Para Benedetti e Kerr (2010) a educação musical é assumida como um
espaço social mediador entre as práticas musicais cotidianas e as escolares,
cujo objetivo não é impor práticas musicais, mas “tornar-se um espaço de
geração de novas carências e motivações musicais nas crianças, de educação
estética formadora e transformadora do ser humano.” (p.72).
No âmbito da educação e da educação especial, pesquisas atuais vêm
destacando a vertente histórico-cultural como uma teoria relevante (Facci, Eidt
& Tuleski, 2006, Pimentel, 2008, Daniels & Hedegaard, 2011), o que também
vem sendo encontrado em estudos sobre o desenvolvimento musical
(Bamberger, 2006; Schroeder & Schroeder, 2011).
Na área da educação musical, como já foi observado, o estudo
sistemático das práticas musicais informais é recente (Oliveira, 2007; Del Ben,
2003) e até pouco tempo a relação entre as práticas formais e informais era
tido como conflituoso.
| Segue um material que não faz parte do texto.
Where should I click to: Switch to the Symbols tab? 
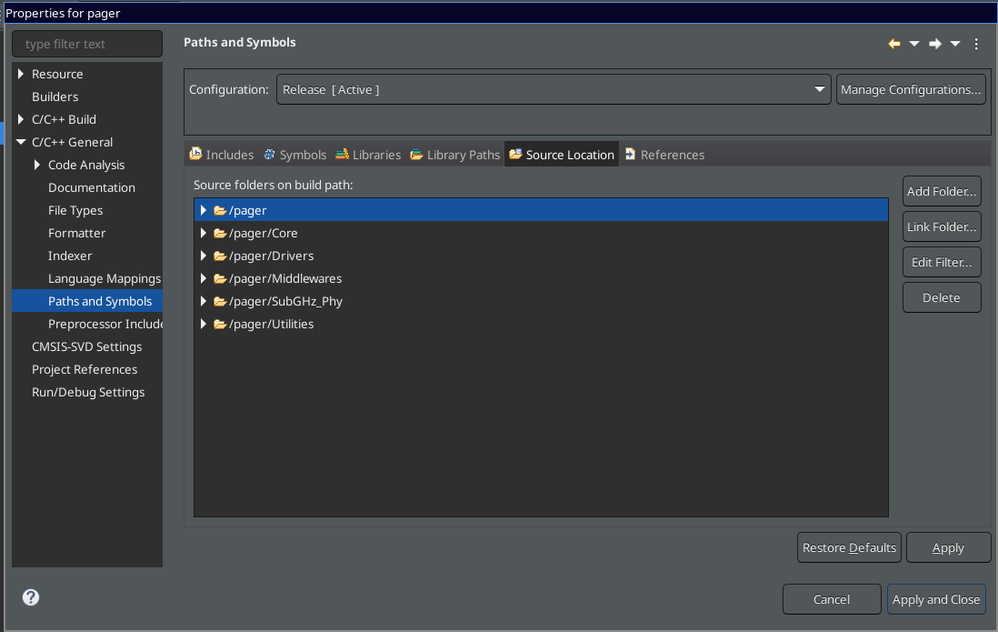(295, 155)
Benedetti e Kerr (2010) observam que, tomada a
perspectiva histórico-cultural, tal conflito deixa de existir, pois essas práticas
deixam de estar em oposição para assumir diferentes papéis dentro de um
mesmo processo formador.
Para realizar a aproximação da Psicologia histórico-cultural da área da
educação musical, retomar-se-á princípios fundamentais da teoria de Vigotski2.
Lev Semyonovitch Vigotski nasceu em 1896, na cidade de Orsha,
Bielorrússia, e iniciou sua carreira como psicólogo após a Revolução Russa,
em 1917. Em meio a um momento histórico de crítica das teorias psicológicas
existentes, que não forneciam bases firmes necessárias para o
estabelecimento de uma teoria unificada dos processos psicológicos humanos,
Vigotski (2007), construiu sua teoria com forte influência da filosofia marxista.
A teoria marxista propõe que mudanças históricas na sociedade e na
vida material produzem mudanças na própria natureza humana, e Vigotski foi o
primeiro a correlacionar tal proposta a questões psicológicas. Partindo do
princípio de que ao se engajar no trabalho o homem não só transforma a
natureza como também a si mesmo, Vigotski propõe que ao se engajar na
relação com instrumentos psicológicos, o homem também transforma seus
próprios processos sociais e pensamento (Wertsch, 1981). Instrumentos ou
ferramentas psicológicas são formações artificiais (sociais, não orgânicas ou
individuais), direcionadas para controlar o comportamento (próprio ou do outro),
da mesma forma como as ferramentas técnicas são direcionadas para o
controle de processos naturais (Vygotsky, 1981a).
Ao tratar dos conceitos de desenvolvimento e da aprendizagem, Vigotski
(2007) distingue as correntes psicológicas até então existentes em três
posições teóricas. A primeira estabelece que desenvolvimento e aprendizagem
são processos independentes, a qual Vigotski relaciona à teoria de Piaget.